**Exercise prompt:**
Arrange the entries from the line containing "1270x952 pixels. Task: Click" through the line containing "pyautogui.click(x=544, y=92)" as a two-column CSV with the header instruction,response and one row per entry. Put each entry's text in the instruction column and its answer in the response column, quote every field, turn line breaks into spaces, and leave the pictures out.

**Information shown:**
>>>>

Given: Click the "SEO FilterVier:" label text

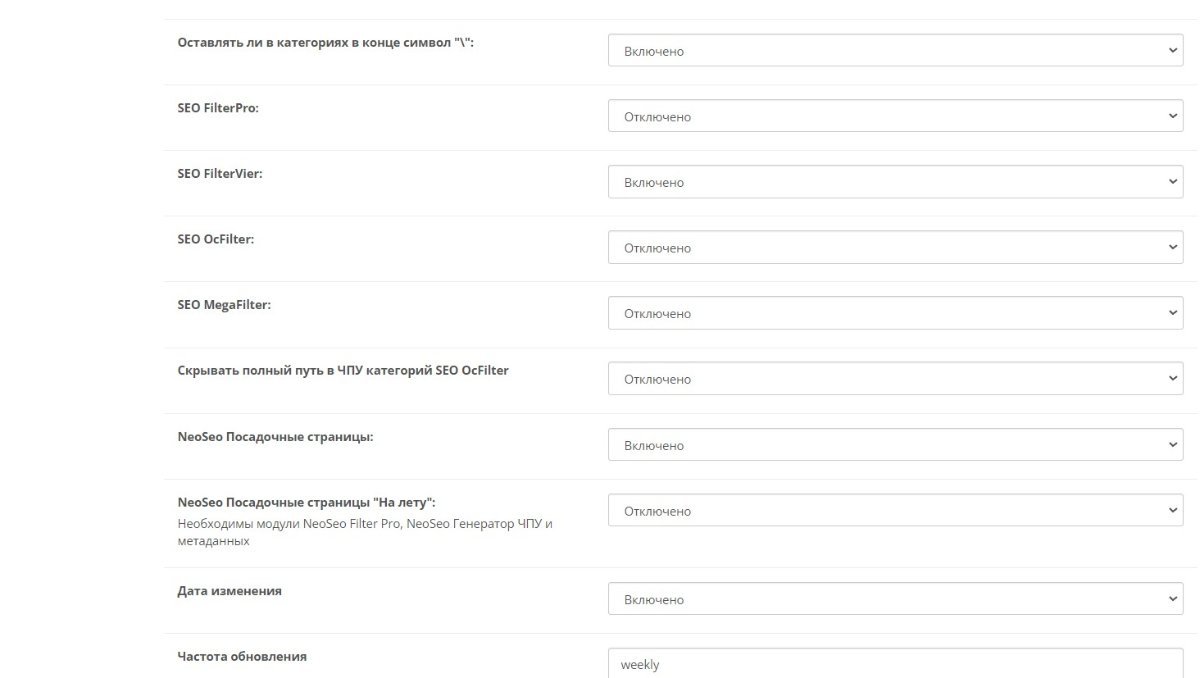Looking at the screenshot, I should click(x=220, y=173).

<<<<
>>>>

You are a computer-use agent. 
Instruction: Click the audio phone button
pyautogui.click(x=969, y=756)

<<<<
>>>>

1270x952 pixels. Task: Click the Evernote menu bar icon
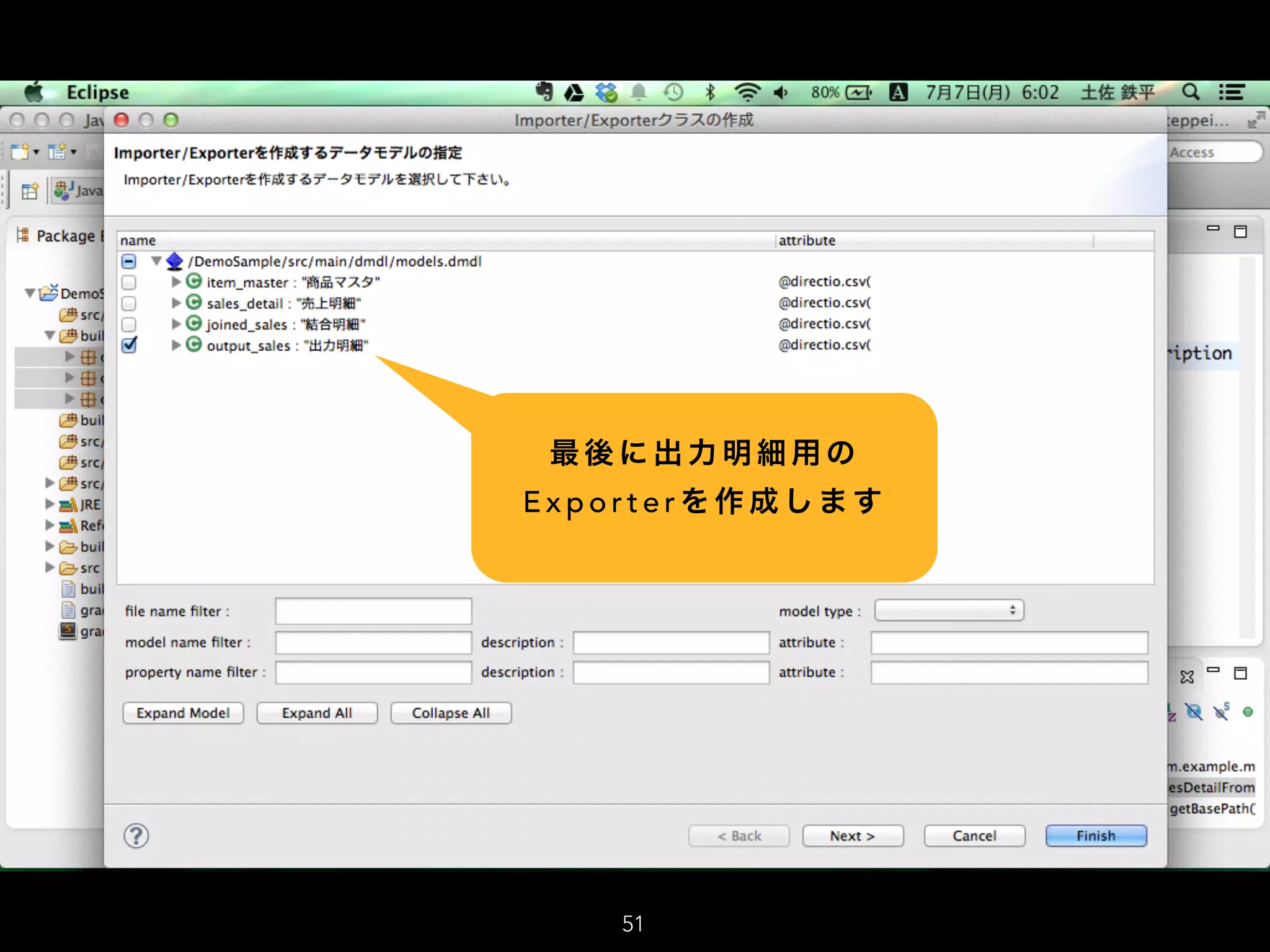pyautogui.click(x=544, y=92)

<<<<

**Output of the task:**
instruction,response
"1270x952 pixels. Task: Click the Evernote menu bar icon","pyautogui.click(x=544, y=92)"